A Countryside spokesman said the NV Buildings had received all the relevant approvals when Carillion completed the project.
He added: “Safety is our priority. Countryside takes very seriously the matter raised by residents at NV Buildings.
“We have launched an urgent investigation with the design team, requesting a comprehensive review of the building’s design and construction.
“This process is ongoing and we will keep residents informed on the outcome of the review.”
As part of inspections carried out following the Grenfell Tower fire, the NV Buildings were given a fire safety order by the Greater Manchester Fire and Rescue Service last September.
A subsequent fire risk assessment identified the cladding as a hazard, as it contained the combustible material Expanded Polystyrene (EPS).
Since then a 24/7 fire patrol, known as a waking watch, has been used at the building. NV residents are currently paying the development’s concierge to double up as waking watch.
However, residents have now said they want the cladding removed and have called on Countryside Properties to step in and pay the costs.
The calls follow a review by a structural engineer contracted by residents in June this year.
The engineer’s report concluded that the use of EPS and gaps in fire breaks on the building’s external walls meant the development may not have complied with Building Regulations when built.
Mr Brown said: “Our position to Countryside is that the fire service has said our cladding is a fire hazard, and our structural engineer has now said the building might not have been compliant with Building Regulations at the time.

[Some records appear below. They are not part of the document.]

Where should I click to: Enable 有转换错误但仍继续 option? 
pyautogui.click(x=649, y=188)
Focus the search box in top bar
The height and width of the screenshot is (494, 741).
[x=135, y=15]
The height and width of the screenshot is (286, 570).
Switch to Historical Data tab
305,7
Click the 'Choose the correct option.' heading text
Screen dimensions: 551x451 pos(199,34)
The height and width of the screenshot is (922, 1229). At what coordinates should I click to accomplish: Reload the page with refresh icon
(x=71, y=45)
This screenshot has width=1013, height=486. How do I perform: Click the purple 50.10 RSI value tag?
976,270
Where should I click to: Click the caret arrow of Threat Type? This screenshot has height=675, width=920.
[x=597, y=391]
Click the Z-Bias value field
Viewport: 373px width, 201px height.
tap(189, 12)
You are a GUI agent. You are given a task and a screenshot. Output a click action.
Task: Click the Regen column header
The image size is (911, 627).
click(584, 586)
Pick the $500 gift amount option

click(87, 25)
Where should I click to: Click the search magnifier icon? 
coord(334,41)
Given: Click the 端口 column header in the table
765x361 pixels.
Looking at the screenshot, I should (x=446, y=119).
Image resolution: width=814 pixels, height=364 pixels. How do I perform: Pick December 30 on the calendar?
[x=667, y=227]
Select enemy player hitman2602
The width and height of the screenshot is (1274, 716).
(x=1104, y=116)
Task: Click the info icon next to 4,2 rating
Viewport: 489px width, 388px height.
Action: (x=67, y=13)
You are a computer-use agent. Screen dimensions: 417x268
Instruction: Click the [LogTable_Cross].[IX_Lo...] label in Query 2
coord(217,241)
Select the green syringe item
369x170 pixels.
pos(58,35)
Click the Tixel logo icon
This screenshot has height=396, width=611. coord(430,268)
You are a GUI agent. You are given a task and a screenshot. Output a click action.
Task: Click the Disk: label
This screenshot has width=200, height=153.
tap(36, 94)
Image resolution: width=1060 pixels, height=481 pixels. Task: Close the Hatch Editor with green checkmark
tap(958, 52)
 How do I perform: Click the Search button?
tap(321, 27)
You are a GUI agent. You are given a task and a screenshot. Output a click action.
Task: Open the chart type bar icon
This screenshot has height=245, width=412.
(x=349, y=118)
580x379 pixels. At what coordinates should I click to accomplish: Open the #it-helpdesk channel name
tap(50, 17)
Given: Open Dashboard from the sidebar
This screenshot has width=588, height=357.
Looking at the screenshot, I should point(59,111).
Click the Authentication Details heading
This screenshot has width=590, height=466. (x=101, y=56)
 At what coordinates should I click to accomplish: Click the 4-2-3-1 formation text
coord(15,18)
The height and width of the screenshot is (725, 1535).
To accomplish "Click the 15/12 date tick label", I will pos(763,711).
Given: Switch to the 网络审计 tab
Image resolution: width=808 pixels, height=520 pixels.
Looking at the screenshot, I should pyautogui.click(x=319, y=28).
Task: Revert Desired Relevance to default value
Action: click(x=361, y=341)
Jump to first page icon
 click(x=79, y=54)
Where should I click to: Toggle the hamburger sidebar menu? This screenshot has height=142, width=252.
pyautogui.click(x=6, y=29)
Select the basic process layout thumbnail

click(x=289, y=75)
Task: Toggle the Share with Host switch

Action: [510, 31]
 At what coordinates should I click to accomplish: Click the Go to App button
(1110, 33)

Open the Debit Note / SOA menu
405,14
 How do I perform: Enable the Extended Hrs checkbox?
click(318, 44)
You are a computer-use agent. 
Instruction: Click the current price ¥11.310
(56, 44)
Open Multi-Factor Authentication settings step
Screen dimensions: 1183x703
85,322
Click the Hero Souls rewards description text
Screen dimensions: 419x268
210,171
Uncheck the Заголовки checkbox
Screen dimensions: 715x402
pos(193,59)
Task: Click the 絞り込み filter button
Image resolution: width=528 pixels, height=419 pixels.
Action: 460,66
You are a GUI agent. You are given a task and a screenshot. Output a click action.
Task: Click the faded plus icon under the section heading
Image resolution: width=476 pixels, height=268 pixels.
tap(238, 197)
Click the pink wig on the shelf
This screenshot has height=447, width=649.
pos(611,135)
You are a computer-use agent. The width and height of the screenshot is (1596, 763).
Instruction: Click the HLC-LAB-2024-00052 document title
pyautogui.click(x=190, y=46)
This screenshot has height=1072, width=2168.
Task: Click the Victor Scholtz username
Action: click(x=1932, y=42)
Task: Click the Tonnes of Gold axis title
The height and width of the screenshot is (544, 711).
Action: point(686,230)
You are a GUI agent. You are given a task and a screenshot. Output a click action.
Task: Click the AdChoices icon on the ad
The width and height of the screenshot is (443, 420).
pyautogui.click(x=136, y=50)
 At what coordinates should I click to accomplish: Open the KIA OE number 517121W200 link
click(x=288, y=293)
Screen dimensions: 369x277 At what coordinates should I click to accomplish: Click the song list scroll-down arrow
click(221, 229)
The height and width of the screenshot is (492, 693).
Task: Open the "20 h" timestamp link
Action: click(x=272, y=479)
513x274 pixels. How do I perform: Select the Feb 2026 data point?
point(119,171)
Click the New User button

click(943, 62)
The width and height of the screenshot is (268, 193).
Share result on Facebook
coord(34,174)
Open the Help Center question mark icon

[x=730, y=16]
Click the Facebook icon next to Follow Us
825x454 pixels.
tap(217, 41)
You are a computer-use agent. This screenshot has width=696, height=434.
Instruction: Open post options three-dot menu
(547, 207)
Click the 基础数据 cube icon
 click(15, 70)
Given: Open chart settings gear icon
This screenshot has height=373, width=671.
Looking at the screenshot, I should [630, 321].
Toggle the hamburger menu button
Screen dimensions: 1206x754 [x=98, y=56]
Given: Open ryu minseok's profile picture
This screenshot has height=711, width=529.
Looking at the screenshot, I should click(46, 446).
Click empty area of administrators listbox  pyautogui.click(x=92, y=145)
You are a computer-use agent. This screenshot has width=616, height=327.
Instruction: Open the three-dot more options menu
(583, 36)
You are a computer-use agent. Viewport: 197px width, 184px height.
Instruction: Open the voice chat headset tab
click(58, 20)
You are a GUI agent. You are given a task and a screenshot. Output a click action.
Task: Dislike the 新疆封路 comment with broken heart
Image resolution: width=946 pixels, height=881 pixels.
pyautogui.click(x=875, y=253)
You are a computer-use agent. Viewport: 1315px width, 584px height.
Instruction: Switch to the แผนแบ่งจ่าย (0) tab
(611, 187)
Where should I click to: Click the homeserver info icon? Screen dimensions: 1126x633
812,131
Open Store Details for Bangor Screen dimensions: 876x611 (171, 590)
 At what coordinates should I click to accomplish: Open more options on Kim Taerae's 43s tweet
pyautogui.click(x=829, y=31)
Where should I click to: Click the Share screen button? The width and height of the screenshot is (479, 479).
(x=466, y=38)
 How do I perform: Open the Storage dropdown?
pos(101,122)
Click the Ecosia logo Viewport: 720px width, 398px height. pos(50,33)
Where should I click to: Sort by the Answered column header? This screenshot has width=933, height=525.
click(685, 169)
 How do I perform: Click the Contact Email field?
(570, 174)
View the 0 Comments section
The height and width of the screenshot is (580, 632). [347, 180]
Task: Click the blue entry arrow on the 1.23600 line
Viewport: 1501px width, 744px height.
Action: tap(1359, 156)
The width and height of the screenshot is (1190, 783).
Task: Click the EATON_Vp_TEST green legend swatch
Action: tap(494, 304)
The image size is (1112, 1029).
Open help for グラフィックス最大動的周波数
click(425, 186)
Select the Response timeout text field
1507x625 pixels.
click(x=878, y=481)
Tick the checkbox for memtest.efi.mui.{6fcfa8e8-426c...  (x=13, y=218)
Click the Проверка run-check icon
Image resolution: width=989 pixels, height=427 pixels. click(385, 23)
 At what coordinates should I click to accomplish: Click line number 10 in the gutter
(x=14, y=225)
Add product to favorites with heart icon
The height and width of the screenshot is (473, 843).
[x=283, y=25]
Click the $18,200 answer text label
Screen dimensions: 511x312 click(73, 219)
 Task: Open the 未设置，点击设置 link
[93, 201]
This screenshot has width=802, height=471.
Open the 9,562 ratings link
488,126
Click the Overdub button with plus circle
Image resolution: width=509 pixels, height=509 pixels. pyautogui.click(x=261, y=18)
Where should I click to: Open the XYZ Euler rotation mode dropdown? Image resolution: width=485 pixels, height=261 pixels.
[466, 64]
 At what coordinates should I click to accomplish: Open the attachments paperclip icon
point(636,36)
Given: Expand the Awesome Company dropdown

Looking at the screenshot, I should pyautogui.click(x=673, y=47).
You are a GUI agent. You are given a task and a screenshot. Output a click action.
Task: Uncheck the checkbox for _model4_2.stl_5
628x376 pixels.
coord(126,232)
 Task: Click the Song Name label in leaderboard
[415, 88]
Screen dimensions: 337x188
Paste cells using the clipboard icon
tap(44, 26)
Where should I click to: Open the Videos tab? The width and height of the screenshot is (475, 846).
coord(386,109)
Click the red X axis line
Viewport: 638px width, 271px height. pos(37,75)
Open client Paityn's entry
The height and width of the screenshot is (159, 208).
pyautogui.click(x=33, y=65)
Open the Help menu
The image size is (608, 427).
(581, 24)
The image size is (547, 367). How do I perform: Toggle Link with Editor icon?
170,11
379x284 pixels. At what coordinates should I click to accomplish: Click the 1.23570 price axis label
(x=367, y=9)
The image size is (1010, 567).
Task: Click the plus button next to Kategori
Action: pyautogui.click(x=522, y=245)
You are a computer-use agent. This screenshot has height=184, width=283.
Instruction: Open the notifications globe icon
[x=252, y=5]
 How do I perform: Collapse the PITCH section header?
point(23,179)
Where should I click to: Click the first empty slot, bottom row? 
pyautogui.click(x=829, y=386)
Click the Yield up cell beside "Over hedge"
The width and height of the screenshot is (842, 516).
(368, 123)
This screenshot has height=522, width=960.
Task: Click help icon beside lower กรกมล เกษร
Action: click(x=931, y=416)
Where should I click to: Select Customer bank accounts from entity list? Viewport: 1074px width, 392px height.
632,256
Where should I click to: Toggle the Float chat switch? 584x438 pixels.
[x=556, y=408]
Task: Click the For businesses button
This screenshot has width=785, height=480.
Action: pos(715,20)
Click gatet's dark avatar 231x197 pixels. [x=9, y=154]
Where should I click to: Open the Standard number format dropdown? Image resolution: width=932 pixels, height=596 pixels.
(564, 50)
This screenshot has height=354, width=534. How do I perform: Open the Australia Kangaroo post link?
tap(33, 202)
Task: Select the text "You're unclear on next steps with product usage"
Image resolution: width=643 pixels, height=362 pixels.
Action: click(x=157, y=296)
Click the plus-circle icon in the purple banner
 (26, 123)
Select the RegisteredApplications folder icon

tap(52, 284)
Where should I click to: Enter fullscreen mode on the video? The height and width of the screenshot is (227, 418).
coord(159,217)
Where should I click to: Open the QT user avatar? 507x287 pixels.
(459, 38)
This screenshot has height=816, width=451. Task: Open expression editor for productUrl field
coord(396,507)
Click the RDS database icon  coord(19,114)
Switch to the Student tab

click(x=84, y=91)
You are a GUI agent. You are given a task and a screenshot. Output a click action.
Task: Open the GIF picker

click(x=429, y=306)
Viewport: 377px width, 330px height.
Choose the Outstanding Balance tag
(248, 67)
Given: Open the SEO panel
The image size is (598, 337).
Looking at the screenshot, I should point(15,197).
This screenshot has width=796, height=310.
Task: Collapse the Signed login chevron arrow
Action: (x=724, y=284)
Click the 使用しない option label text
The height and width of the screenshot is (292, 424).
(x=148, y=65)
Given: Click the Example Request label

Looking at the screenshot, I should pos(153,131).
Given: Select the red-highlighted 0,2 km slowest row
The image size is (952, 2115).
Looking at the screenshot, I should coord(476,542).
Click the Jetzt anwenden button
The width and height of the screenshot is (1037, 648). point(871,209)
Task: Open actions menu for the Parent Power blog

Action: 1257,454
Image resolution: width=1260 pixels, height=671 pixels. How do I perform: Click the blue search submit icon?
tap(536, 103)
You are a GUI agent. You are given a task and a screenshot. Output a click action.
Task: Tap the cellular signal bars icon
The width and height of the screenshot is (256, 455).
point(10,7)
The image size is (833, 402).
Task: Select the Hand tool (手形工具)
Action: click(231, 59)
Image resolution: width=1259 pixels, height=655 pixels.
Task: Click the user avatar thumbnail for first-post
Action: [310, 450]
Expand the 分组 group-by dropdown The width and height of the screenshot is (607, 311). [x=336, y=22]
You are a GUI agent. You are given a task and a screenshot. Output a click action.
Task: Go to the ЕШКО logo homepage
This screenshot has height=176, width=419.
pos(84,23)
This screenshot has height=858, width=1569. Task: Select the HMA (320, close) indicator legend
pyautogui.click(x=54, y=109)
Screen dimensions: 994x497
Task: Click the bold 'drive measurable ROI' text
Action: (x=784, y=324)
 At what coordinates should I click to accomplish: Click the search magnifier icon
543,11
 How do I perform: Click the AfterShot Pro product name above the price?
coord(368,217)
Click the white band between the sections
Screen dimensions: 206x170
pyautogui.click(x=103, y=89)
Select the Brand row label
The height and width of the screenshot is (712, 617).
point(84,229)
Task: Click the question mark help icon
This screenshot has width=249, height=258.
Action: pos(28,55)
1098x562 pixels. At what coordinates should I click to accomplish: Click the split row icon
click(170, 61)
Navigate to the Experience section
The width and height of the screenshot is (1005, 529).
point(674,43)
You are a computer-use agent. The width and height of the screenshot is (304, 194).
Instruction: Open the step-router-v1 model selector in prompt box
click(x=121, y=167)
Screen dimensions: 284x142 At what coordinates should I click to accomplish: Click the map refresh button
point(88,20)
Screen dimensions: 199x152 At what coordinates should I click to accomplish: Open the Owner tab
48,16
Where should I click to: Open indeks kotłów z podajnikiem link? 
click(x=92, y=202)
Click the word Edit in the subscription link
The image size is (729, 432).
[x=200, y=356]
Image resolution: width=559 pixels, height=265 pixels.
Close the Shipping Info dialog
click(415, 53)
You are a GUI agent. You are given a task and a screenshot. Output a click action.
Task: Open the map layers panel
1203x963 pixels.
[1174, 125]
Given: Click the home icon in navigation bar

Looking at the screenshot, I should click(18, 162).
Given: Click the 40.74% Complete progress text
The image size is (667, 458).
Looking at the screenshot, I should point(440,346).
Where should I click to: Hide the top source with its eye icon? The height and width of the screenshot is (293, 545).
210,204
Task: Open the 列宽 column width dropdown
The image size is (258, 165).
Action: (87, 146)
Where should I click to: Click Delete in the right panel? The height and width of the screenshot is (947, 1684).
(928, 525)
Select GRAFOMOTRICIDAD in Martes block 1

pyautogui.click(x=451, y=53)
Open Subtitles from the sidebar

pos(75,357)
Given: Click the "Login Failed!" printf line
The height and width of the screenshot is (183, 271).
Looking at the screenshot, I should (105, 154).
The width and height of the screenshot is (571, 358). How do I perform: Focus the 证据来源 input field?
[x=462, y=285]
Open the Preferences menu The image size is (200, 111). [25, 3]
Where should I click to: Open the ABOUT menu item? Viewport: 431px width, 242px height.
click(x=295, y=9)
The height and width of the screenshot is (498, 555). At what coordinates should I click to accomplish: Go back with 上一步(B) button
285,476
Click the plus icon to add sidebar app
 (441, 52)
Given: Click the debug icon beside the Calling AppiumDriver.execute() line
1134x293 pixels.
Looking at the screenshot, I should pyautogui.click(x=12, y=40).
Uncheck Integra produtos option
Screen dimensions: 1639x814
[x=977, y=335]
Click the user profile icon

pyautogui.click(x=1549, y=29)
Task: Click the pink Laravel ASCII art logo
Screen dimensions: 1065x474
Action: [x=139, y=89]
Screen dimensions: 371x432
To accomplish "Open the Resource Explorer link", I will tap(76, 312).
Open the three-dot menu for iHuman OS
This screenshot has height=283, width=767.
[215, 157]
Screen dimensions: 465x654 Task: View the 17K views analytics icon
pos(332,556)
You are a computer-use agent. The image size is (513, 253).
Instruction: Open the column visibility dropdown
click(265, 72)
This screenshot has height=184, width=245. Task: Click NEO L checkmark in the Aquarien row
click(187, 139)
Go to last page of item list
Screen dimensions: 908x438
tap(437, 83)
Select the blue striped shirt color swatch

“We are in positive dialogue with Countryside and they have promised to review further their documentation and come back to us, but as they said, a lot of that is with Carillion and that has now disappeared.”
Residents at the NV Buildings are under a tripartite leasehold agreement. This leaves residents not only liable for the re-cladding costs but also responsible for organising the re-cladding works.
The management of this work will be carried out through NV Buildings (Salford Quays) Management Limited, a company owned and run by the leaseholders.
Mr Brown, who is a nominee director of the residents managing company, said: “If Countryside doesn’t step in, the leaseholder management company will be left with the enormous challenge of specifying the remedial works, tendering, selecting and managing the works.
“At the moment this is costing us tens of thousands of pounds. It is manageable but it is picking up, and every time you talk to another consultant the invoices come through [and] that is more money.”
Following the Grenfell tragedy, the government has been compiling figures on the number of residential blocks that require re-cladding.
In total, 301 private blocks in the UK have been found to contain the combustible ACM-type cladding. To date, four developments have seen this cladding fully removed.
Only a handful of developers have decided to cover the costs of re-cladding on their developments in the wake of Grenfell.
Three weeks ago, Taylor Wimpey said it was setting aside £30m to cover the costs of re-cladding a number of its developments that contained ACM cladding.
In July the National House Building Council agreed to pay to re-clad the 1,000-home New Capital Quay development in Greenwich. The full bill has been estimated at £25m-£40m.
Due to the NV Buildings being completed in 2005, they are no longer under their 10-year warranty period, meaning residents are unable to pursue insurer NHBC for compensation.